The first illustrated books on Iran were published at the beginning of the 19th century. In 1838, French painter Texier alone, and in 1840, French painter Eugene Flandin, accompanied by his fellow traveler, an architect Pascal Coste, came to Iran assigned by the French government. Altogether, they pictured the Iranian historical buildings of that time in relentless detail. Caspar Drouvill, supported by the Russian court, came to Iran in 1812. During this trip, he prepared a remarkable collection of watercolors, devoted to Iranian people, and published it on return to St. Petersburg. It came out in 1820 and was entitled Voyage en Perse.
European political and military advisors at the Qajar court who were skillful in painting or photography also left colorful accounts of their stay in Iran. Among them are Sir Robert Ker Porter, English diplomat and artist (the year of residence in Iran - 1814); Soltikoff, Russian prince and painter (1850); Colombari, Italian military instructor and artist (1833-48); Luigi Pesce, Italian military instructor and photographer (1848-58); and Luigi Mentabone, Italian photographer, who came to Iran together with the Italian diplomatic mission in 1862. Some of the most sumptuous and finely illustrated volumes of the 19th-century Iran were collected by French archaeologist Marcel Dieulafoy and his wife Jane Dieulafoy.
Among the 19th and early 20th-century accounts, the two-volume book Persia and the Persian Question of Lord George Curzon (1859-1925) occupies a special place. No previous work on Iran had ever approached, nor has any subsequent one surpassed this monumental book. George Curzon was born in 1859 into the family of Baron Curzon. He proved to be a brilliant student and an ambitious man. He was perhaps the most important British politician in modern times who failed in his quest to become a prime minister. Curzon was a Viceroy of India, and he is chiefly remembered today for extending Western knowledge of Indian art, archeology, and literature. He was an active traveler and visited Ceylon, Afghanistan, Iran, Turkistan, China, Japan, and Korea. These travels provided material for a series of books such as Russia in Central Asia (1889), Persia and the Persian Question (1892), and Problems of the Far East (1894).

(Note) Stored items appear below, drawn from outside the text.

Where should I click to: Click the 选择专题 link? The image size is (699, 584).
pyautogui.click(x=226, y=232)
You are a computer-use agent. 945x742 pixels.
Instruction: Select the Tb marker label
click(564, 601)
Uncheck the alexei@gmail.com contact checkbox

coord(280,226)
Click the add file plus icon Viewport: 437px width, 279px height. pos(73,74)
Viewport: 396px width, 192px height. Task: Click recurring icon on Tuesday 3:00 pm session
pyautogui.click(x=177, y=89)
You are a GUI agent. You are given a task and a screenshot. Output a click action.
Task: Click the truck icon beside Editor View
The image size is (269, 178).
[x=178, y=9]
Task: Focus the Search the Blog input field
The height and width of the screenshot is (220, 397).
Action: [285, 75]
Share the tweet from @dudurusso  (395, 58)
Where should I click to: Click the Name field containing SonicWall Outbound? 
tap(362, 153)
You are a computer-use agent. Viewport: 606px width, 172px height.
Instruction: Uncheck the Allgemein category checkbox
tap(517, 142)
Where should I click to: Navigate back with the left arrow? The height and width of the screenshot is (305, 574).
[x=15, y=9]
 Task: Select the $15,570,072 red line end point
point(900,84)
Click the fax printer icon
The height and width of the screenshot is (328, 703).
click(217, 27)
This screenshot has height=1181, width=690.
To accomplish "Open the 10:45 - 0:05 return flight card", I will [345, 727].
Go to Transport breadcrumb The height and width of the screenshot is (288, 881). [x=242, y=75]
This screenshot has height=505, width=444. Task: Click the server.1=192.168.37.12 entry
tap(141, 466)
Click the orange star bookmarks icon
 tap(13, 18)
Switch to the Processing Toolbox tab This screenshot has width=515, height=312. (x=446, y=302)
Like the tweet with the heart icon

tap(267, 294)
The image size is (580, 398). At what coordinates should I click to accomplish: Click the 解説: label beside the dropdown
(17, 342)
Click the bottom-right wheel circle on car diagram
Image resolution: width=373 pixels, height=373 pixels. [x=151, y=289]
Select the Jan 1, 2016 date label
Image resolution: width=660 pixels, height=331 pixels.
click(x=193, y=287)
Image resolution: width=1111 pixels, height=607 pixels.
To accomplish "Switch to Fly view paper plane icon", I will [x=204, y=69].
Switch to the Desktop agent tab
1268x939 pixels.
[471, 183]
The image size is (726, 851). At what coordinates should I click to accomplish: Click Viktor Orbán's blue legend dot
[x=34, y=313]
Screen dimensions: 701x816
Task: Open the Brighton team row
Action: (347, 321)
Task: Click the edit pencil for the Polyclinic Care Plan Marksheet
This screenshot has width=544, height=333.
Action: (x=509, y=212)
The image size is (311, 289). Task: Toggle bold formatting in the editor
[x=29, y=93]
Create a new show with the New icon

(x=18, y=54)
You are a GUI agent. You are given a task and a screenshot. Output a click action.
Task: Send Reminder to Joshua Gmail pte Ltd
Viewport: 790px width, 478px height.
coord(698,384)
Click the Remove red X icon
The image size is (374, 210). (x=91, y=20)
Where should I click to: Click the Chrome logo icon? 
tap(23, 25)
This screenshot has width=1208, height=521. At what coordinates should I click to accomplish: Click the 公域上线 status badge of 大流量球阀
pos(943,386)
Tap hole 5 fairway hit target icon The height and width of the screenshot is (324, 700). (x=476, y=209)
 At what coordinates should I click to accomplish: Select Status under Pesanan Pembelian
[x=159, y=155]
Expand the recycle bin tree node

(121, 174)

Robert Byron was one of those bright young travelers who set off from the British Isles to the world's most distant corners in the period between the two World Wars. Together with Christopher Sykes, he visited Esfahan in 1937. In his brilliant The Road to Oxiana, he wrote: "The beauty of Esfahan steals on the mind unawares. You drive about, under avenues of white tree-trunks and canopies of shining twigs; past domes of turquoise and spring yellow in a sky of liquid violet-blue; along the river patched with twisting shoals, catching that blue in its muddy silver, and lined with feathery groves where the sap calls; across bridges of pale toffee brick, tier on tier of arches breaking into piled pavilions; overlooked by lilac mountains, by the Kuh-i-Sufi [the Soffeh Mountain shaped like Punch's hump and by other ranges receding to a line of snowy surf; and before you know how Esfahan has become indelible, has insinuated its image into that gallery of places which everyone privately treasures."